Extrait:
Se référer à : II/ LANGUE(s) ET
POUVOIR, II-2 Enjeux liés à l'identité, 1.1
Interagir : un moyen de définir à la fois notre identité
et notre altérité
71
R47 : y'en a quelqu'un qui me dit faut
pas tutoyer mais moi j'aimerais bien quelqu'un qui me dit voilà
« vous » c'est quelqu'un qui est plus grand [...] on fait
rentrer des choses au moins il faut que je progresse pour parler bien bien
le contexte
F42 : c'est pas que la langue, il y a
aussi le culturel, tu comprends la fonction [...] ça me permet
qu'est-ce que je veux ou veux pas faire [...] qu'est-ce qu'ils
demandent les autres
Je pense qu'enseigner le français à
l'étranger sous-tend une responsabilité encore plus importante de
la part de l'enseignant car en tant que « représentant de la langue
française », l'enseignant est aussi considéré comme
un « représentant de la culture française » car
« la langue et la culture dépendent l'une de l'autre »

Données fournies:

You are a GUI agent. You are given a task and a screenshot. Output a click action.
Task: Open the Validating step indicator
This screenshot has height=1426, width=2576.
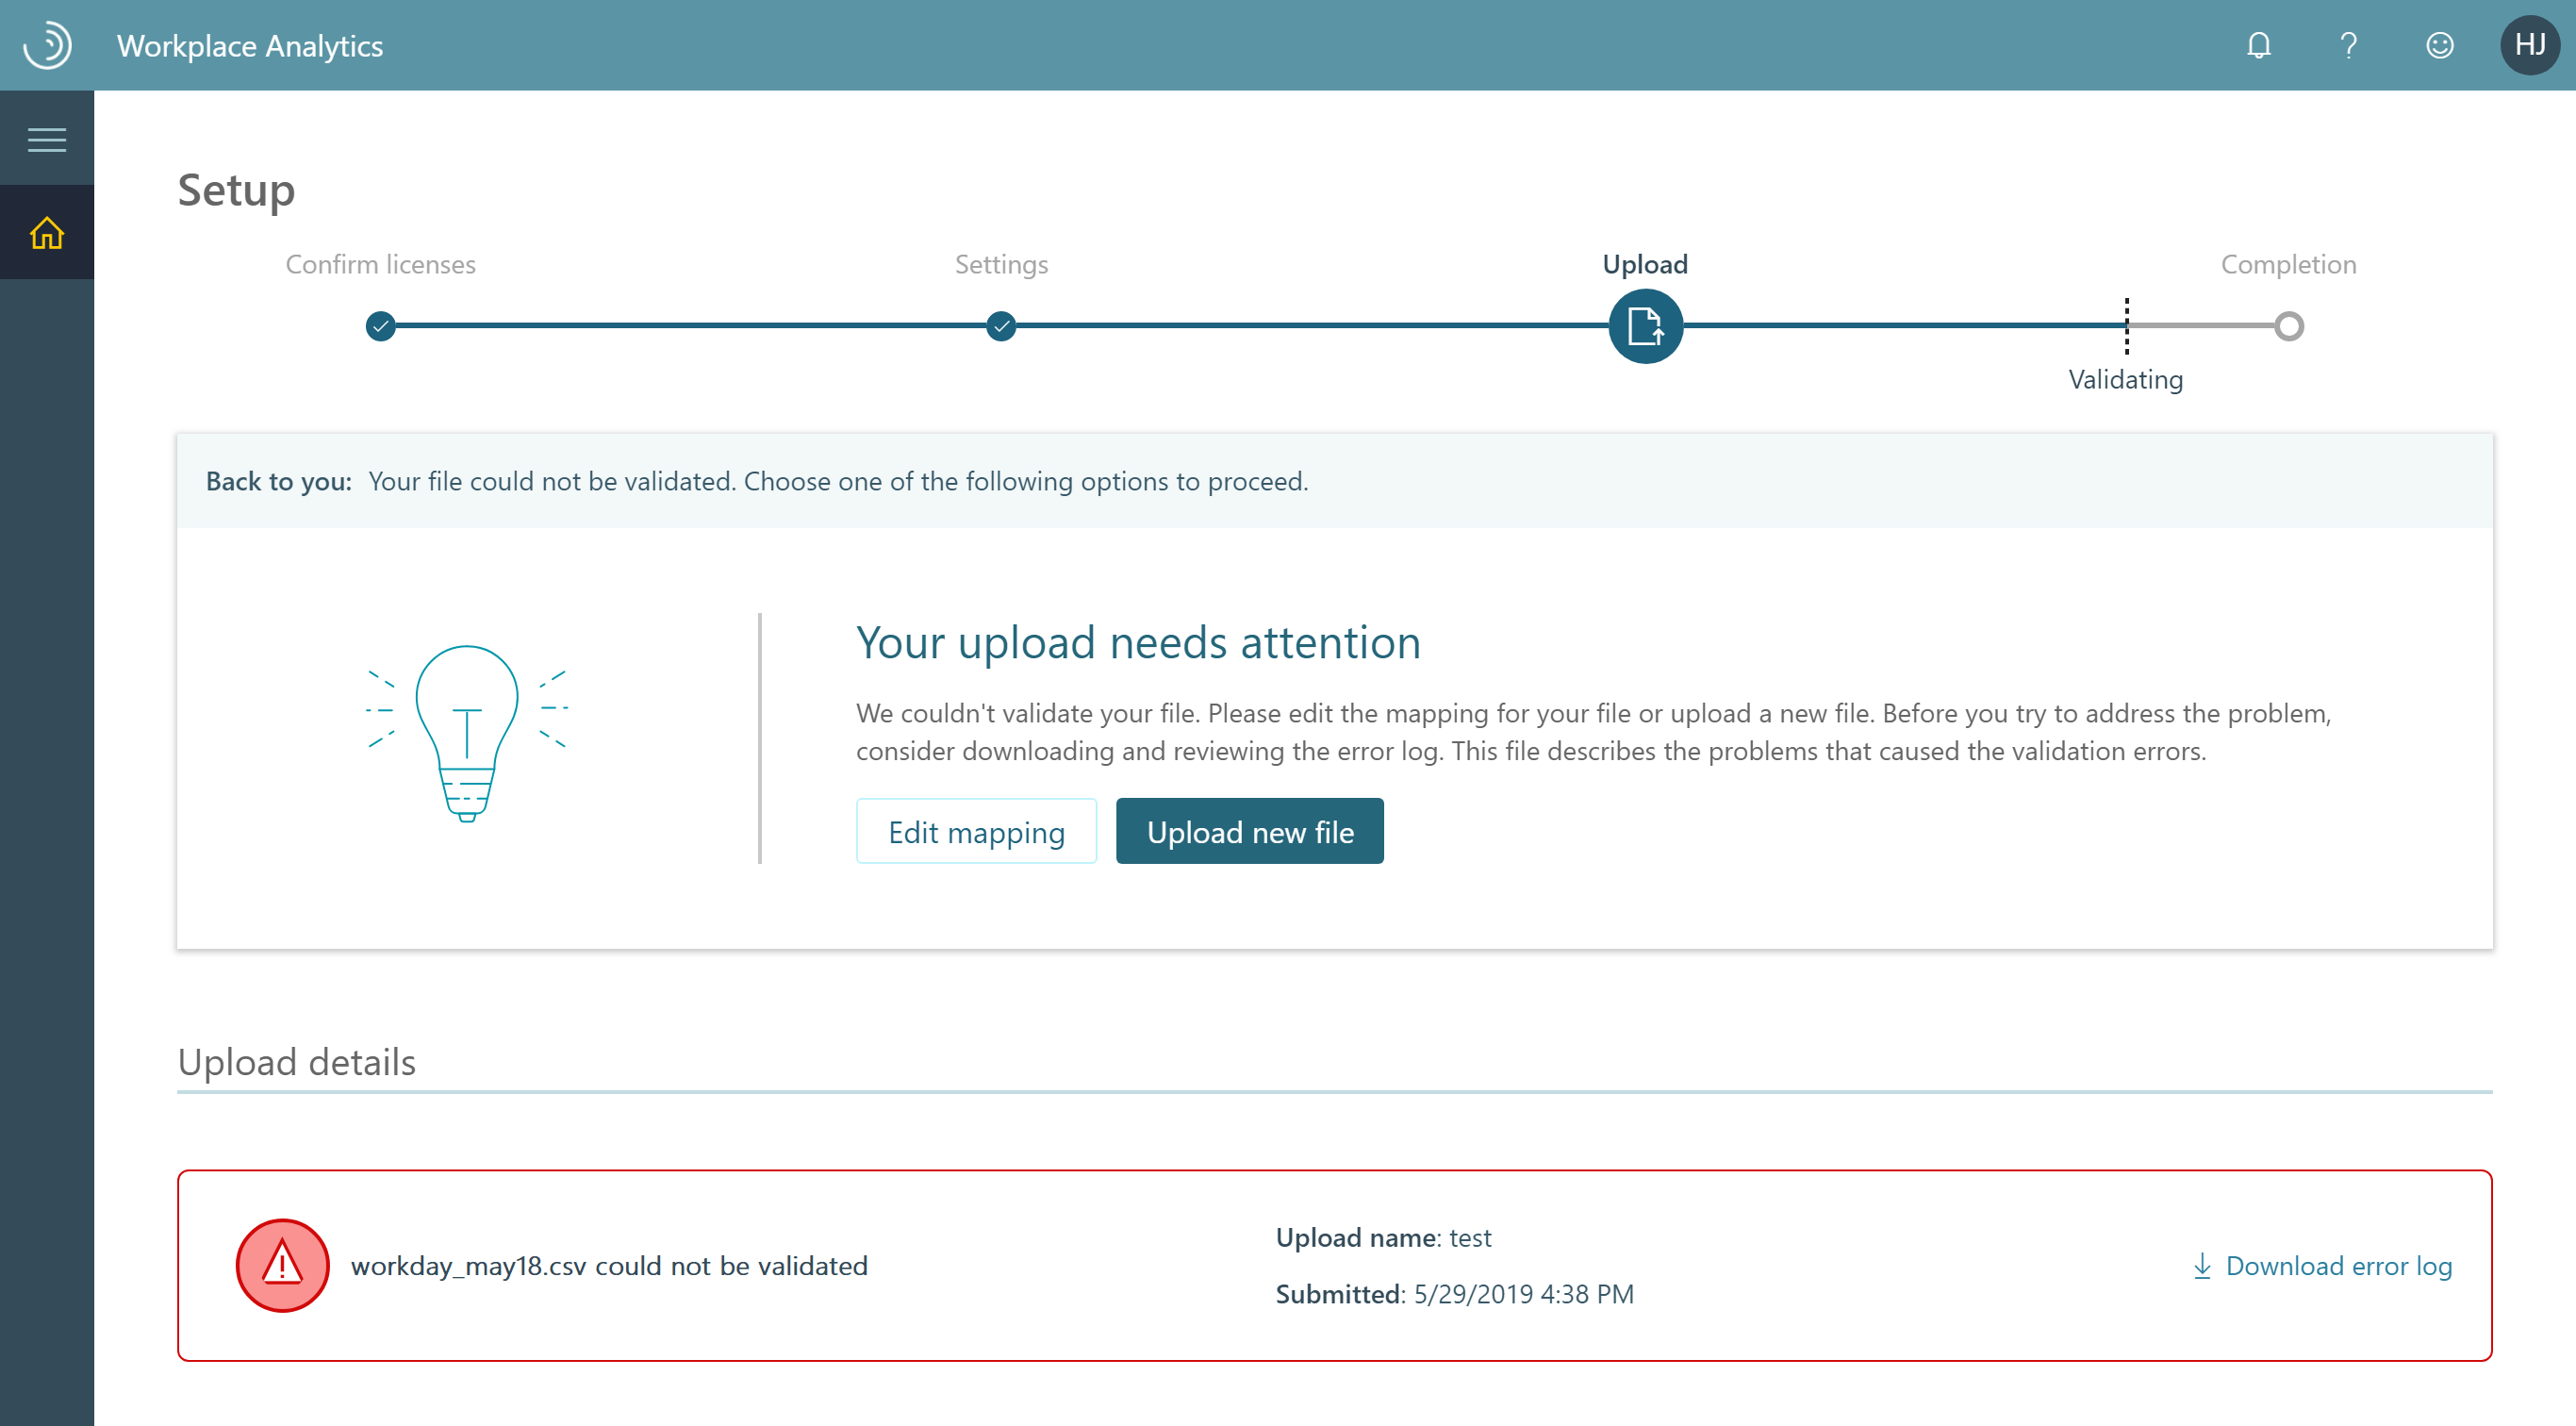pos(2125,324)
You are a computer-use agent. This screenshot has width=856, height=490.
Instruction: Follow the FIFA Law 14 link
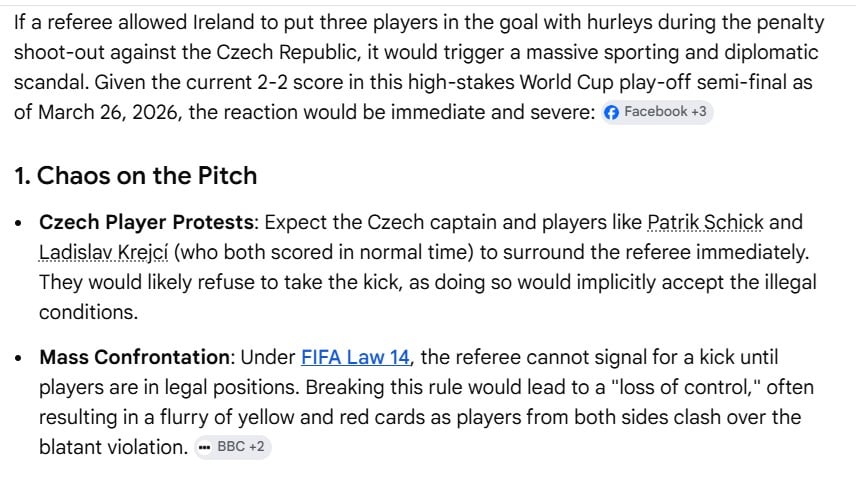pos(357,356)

Tâche demandée:
Recopiez intégralement et mot pour mot l'extrait ci-dessus sur la langue et l'identité.

Résultat de tâche:
Se référer à : II/ LANGUE(s) ET
POUVOIR, II-2 Enjeux liés à l'identité, 1.1
Interagir : un moyen de définir à la fois notre identité
et notre altérité
71
R47 : y'en a quelqu'un qui me dit faut
pas tutoyer mais moi j'aimerais bien quelqu'un qui me dit voilà
« vous » c'est quelqu'un qui est plus grand [...] on fait
rentrer des choses au moins il faut que je progresse pour parler bien bien
le contexte
F42 : c'est pas que la langue, il y a
aussi le culturel, tu comprends la fonction [...] ça me permet
qu'est-ce que je veux ou veux pas faire [...] qu'est-ce qu'ils
demandent les autres
Je pense qu'enseigner le français à
l'étranger sous-tend une responsabilité encore plus importante de
la part de l'enseignant car en tant que « représentant de la langue
française », l'enseignant est aussi considéré comme
un « représentant de la culture française » car
« la langue et la culture dépendent l'une de l'autre »